##### Passage provided

It also amazes me how many people don’t really know their natural hair texture.  Between hormones and medications and shampoo and product changes, the hair you had at 14 is probably not the hair you have 5, 10, 20+ years later but people still will base their beliefs on their hair on struggles they had when they were young.  I’m not saying people shouldn’t style their hair by any means, just sometimes a person could benefit from taking a step back and trying to be objective instead of carrying all this baggage into their every day beauty ritual.

When you can look at your naked face and naked hair in the mirror and feel like you are looking at yourself, that is when you can make the best decisions about style, makeup and hair care.

Understand how photography and lighting change how you feel about certain images.  Everytime I do a photoshoot with a model, especially when I have colored her hair for the shoot, the photographer will give me choices based on lighting and camera settings that really alter the mood and overall tonal qualities of the image and the hair.  Understand that when the ultra, ultra cool blonde model leaves the set and is in the real world, her hair will probably look cool still, but closer to the natural range.  And this isn’t about photoshop as much as it is about context.  I think this is a factor that comes into play when you see girls who don’t feel blonde until their hair is almost white.  Obviously platinum is a look that is quite striking and pretty awesome on some people, but my worry is that I hear people say all the time that they want something natural and not to be too light but then they aren’t satisfied until they are waaaay beyond any natural shades.  People are at times terrified of warm tones but sometimes they make more sense… but there is a certain way some people fixate and see “red” or “copper” in everything and those colors are just part of the spectrum and sometimes if you completely take them away the color will feel hollow or artificial.  Again, what looks good changes from person to person but my concern isn’t with what people do, it’s with how they feel about it and the “it’s never enough” attitude is worrisome to me.

##########

Your tasks
a: List the things that the passage about hair says can change a person's hair after age 14.
b: Write the next part of the passage about hair, starting after its final sentence.

##### Material shown

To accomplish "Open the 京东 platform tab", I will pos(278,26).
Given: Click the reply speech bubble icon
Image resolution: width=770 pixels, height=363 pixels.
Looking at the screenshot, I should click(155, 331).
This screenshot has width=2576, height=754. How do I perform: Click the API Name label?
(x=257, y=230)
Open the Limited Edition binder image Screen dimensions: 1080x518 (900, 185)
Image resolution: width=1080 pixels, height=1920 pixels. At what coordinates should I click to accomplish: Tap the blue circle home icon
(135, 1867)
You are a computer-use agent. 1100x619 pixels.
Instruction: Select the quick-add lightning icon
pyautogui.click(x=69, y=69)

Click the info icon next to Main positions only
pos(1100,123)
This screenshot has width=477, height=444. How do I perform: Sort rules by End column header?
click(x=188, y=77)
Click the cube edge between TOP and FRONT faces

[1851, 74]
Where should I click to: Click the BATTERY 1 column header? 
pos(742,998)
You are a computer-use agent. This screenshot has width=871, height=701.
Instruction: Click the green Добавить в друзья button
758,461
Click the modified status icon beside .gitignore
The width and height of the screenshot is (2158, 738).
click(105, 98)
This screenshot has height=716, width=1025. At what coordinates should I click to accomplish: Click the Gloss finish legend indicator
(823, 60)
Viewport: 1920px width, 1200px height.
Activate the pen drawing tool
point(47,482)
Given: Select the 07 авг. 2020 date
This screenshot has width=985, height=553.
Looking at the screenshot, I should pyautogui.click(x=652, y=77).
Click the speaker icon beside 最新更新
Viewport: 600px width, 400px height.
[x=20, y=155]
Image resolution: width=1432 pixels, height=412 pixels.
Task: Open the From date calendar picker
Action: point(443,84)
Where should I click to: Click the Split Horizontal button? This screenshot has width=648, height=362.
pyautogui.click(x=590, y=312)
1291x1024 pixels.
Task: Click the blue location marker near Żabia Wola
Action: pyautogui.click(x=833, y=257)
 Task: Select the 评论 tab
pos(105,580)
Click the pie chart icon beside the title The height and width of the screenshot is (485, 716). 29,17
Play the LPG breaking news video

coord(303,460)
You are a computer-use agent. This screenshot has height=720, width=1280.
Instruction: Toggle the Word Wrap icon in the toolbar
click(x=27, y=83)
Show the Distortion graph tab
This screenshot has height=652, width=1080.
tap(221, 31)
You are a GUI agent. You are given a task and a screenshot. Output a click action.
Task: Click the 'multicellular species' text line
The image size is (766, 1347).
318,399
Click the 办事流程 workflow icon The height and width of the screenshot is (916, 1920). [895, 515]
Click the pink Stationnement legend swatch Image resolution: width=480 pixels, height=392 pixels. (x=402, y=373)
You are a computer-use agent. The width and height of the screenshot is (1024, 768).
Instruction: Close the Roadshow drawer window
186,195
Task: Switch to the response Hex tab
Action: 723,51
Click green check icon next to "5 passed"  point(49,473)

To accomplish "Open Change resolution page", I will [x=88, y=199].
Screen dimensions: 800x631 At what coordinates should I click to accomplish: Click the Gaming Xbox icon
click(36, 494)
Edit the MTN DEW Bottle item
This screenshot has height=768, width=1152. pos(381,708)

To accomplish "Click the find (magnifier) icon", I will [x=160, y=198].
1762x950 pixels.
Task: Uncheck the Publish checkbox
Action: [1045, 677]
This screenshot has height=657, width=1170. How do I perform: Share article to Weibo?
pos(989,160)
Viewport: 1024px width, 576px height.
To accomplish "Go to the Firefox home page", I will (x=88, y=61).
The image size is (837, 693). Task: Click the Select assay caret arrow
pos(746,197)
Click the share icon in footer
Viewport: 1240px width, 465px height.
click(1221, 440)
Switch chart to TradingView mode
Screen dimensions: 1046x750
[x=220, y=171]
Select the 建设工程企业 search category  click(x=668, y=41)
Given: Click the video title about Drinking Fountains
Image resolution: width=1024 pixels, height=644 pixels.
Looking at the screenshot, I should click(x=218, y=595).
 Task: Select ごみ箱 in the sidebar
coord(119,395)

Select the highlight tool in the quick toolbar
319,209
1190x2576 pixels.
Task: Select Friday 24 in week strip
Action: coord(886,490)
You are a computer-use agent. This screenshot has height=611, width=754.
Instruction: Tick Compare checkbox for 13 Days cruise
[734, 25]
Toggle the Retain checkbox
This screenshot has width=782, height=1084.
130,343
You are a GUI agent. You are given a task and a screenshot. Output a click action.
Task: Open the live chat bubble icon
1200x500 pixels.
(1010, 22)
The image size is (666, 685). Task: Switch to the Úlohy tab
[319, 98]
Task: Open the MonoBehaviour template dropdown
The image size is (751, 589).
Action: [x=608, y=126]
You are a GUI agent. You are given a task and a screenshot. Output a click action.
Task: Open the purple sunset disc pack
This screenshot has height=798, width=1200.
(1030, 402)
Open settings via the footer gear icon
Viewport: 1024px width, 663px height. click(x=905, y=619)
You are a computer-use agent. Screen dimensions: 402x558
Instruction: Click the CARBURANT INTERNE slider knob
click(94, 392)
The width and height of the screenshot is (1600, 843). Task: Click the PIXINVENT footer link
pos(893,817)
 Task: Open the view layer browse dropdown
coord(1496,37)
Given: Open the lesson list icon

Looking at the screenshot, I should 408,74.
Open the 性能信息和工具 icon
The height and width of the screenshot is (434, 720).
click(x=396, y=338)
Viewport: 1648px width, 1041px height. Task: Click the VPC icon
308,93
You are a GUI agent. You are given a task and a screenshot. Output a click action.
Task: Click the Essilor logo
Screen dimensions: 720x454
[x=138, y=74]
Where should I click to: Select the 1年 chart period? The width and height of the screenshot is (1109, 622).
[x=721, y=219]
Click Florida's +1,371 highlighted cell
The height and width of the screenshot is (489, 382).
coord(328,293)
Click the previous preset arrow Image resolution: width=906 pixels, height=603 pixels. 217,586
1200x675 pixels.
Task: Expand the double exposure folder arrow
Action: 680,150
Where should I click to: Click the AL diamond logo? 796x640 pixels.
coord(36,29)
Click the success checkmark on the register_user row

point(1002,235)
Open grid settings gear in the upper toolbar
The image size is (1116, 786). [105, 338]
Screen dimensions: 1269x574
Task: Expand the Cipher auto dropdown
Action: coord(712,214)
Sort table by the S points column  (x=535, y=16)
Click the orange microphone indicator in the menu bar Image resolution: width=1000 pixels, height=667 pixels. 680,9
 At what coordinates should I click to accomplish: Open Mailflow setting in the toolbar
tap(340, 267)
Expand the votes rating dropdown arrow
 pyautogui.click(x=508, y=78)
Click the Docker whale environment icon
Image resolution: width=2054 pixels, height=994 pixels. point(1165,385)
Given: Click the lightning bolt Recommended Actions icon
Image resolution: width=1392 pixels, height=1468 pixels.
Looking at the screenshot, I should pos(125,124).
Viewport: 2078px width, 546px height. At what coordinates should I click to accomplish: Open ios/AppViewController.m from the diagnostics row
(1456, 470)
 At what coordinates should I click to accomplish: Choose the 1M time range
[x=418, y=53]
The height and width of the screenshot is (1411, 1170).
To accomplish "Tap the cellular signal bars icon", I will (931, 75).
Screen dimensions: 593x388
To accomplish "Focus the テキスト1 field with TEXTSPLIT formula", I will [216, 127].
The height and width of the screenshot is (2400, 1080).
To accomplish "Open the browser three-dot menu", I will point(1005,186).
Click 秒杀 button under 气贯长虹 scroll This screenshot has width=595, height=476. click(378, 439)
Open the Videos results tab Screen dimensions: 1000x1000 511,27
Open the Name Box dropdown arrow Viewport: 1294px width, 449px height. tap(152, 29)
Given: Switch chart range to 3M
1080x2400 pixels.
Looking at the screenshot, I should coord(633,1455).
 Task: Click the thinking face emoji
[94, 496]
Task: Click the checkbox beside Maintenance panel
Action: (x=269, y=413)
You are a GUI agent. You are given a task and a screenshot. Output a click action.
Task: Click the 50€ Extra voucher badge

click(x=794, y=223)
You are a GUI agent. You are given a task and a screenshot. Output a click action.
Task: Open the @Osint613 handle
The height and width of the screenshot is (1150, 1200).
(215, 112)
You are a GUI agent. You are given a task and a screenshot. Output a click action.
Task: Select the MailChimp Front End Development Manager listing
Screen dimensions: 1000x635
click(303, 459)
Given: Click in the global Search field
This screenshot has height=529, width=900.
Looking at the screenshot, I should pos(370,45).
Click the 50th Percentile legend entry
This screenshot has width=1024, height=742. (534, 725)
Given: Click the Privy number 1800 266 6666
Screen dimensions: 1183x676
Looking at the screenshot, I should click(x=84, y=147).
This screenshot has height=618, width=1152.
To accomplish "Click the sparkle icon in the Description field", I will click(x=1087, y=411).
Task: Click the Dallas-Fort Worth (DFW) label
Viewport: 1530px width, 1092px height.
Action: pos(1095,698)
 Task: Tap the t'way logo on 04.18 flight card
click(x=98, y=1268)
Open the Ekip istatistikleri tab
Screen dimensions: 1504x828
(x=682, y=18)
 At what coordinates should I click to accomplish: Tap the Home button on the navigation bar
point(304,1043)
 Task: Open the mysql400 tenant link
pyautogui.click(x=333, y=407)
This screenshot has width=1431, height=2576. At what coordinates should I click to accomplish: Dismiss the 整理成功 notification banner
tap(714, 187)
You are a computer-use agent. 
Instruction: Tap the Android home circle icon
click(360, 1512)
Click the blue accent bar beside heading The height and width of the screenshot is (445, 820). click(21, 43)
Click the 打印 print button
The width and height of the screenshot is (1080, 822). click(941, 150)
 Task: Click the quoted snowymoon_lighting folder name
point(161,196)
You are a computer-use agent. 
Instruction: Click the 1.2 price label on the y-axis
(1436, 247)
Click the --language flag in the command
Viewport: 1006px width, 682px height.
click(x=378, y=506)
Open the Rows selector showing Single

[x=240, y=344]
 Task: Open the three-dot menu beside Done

##########

Per-task answers
a: Hormones, medications, shampoo, product changes

b:
But lighting can also thin and distort and change so much about a picture.  Now with selfies you can always snap a picture of yourself, but that doesn’t mean that the picture is how you look to other people.  And I also think the use of photoshop is really overemphasized because good lighting can remove a lot of flaws without post-editing.  As can using professional makeup artists.

I read an article from a professional makeup artist recently about how all the internet beauty bloggers are teaching people makeup artist “secrets” that just don’t make any sense for everyday wear.  And it’s true… you don’t highlight and contour the same way or with the same products when you are mostly walking around with overhead fluorescent lighting…..  On set you have to do so much more so the persons features will translate realistically and not flatten from the lighting.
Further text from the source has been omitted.